**To do**. Exact copy, no pictures: every line from the one that contains "1568x635 pixels. How" through the end of the data below, and nothing else.

[Records from a collection]
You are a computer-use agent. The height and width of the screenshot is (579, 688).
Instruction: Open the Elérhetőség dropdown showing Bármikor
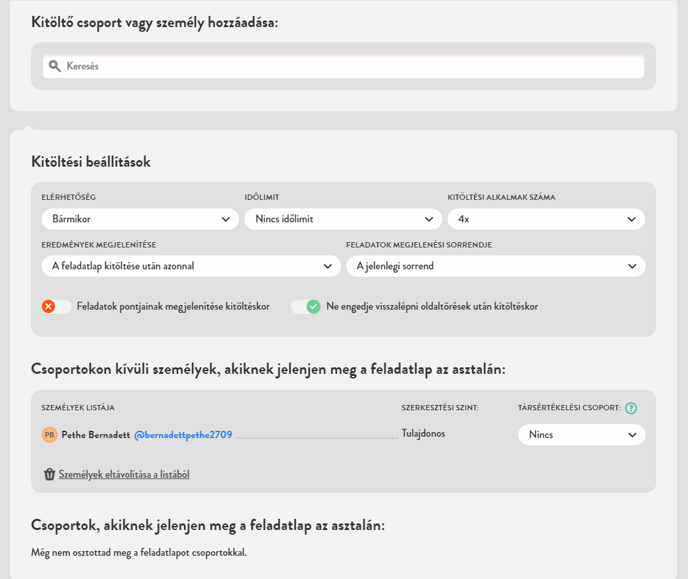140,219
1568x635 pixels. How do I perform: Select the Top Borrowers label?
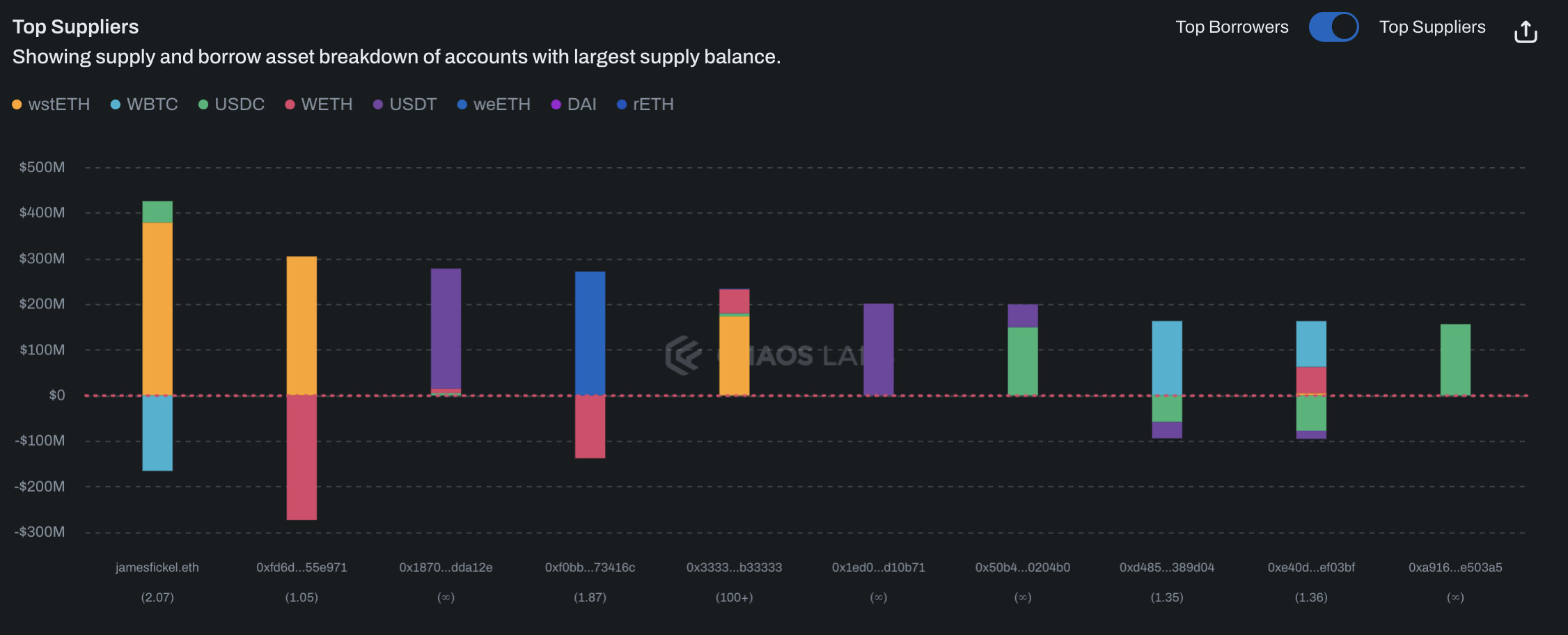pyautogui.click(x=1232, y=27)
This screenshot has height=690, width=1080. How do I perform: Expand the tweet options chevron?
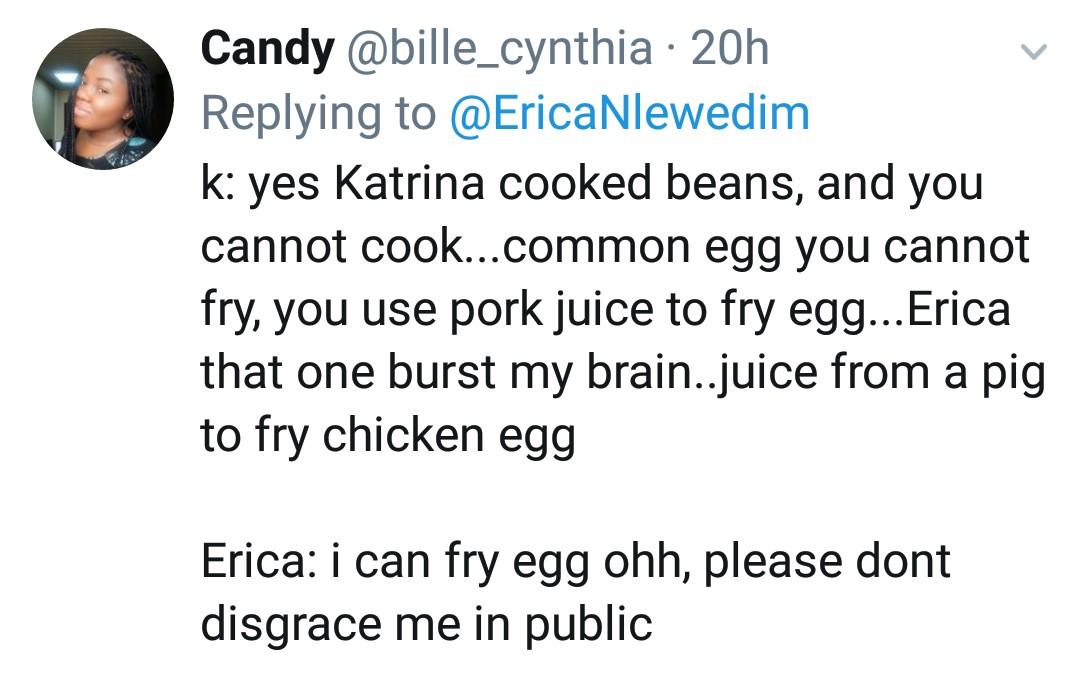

**Final answer**.
1568x635 pixels. How do I perform: Select the Top Borrowers label?
pyautogui.click(x=1232, y=27)
This screenshot has height=690, width=1080. How do I perform: Expand the tweet options chevron?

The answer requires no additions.